Provided passage:
● ● ● ● ● ● ●

12 Replies to “The Gospel of John (2014)”

  1. I have watches so any times! It is the BEST biblical movie I have ever seen! I have shown it to friends a well. Very well done!Shows Yeshua as a mans man !A much better depiction not to mention all the actor look semitic truly a breath of fresh air!

  2. Absolutely hated who they chose to portray for Jesus. He looked like a hostile middle aged man with a problem. I couldn’t relate and had to close my eyes and try to listen instead. This is not the Jesus I know. I found this casting very disturbing. Apart from that the locations etc, seemed to have been well done although I couldn’t relate to the other characters either. I found that I had to endure this film and would have switched it off if I had been watching alone. That was an awful lot of hard work and money spent on an unrelatable film that portrays Christ so badly. Incredibly disappointing!

    1. Wow, that’s a pretty strong reaction to an actor who looked far more authentic (to me) than so many others–especially the blue-eyed ones in King of Kings & The Greatest Story Ever Told. Thanks for sharing your reactions. This shows how subjective we all are in regards to actors. I wonder what you think of Ewan McGregor in The Last Days in the Desert?

    2. For he shall grow up before him as a tender plant, and as a root out of a dry ground: he hath no form nor comeliness; and when we shall see him, there is no beauty that we should desire him. Isaiah 53:2

    1. It certainly is, Michael. be sure to see the Visual Bible MATTHEW & ACTS. Too bad they ran out of money & they weren’t able to film more Biblical books!

● ● ● ● ● ● ●

Record list:
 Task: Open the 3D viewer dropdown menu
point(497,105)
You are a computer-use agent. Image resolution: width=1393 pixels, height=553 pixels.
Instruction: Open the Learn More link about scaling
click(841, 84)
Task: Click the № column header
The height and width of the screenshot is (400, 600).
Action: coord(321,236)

● ● ● ● ● ● ●

Job A: Retype the passage from the comment thread about The Gospel of John (2014), from "1. I have watches" to "badly. Incredibly disappointing!".
Job B: Extend the comment thread about The Gospel of John (2014), beginning after its last line.

Expected answer A:
1. I have watches so any times! It is the BEST biblical movie I have ever seen! I have shown it to friends a well. Very well done!Shows Yeshua as a mans man !A much better depiction not to mention all the actor look semitic truly a breath of fresh air!

  2. Absolutely hated who they chose to portray for Jesus. He looked like a hostile middle aged man with a problem. I couldn’t relate and had to close my eyes and try to listen instead. This is not the Jesus I know. I found this casting very disturbing. Apart from that the locations etc, seemed to have been well done although I couldn’t relate to the other characters either. I found that I had to endure this film and would have switched it off if I had been watching alone. That was an awful lot of hard work and money spent on an unrelatable film that portrays Christ so badly. Incredibly disappointing!

Expected answer B:
      Sorry I didn’t come across your comment before!

  3. ARE ANY OTHER OF THE GOSPELS EVER GONNA COME OUT??????
    I would love to ask Mr. Batty or anyone in Production to give us an update
    BTW LOOOOOVED THIS JESUS IN THIS ONE, automatically my favorite
    We need more GOOD NEWS!!!!!

    1. Yes, in in due time, Felix–at least I hope so. The Lumo Project, producers of John, say they will bring out versions of the other 3. For more info, see http://www.lumoproject.com/. Also, there already is the Visual Bible word-for-word film MATTHEW, available from Vision Video. Unfortunately, VB went bankrupt before they could film more than the 3 fine Bible films that they did finish. I hope Lumo can stay afloat long enough to do at least Mark & Luke. You can go to their website & subscribe to their newsletter, as I just did. Thanks for your comment.

    2. The Gospel of Luke film is complete, too. It’s available on Amazon.com. The background language the actors are speaking is not Aramaic but Arabic, given that they are Moroccans. Aramaic is spoken as a day to day language in ever-decreasing numbers in Syria (1 village?) and Iraq, among some Assyrian Christians. Of course most of this is in flux, given the awful catastrophy called ISIS.

      https://www.amazon.com/Gospel-Luke-Adaptation-Gospels-Project/dp/0745968708/ref=sr_1_1?ie=UTF8&qid=1485812496&sr=8-1&keywords=the+gospel+of+luke+dvd

      1. Patrick, thank you for this good news! I knew some time ago that LUKE was in production, but had not heard that it is finished & available. I’ll have to check it out soon. I love this gospel especially because of the parables. I appreciate your note.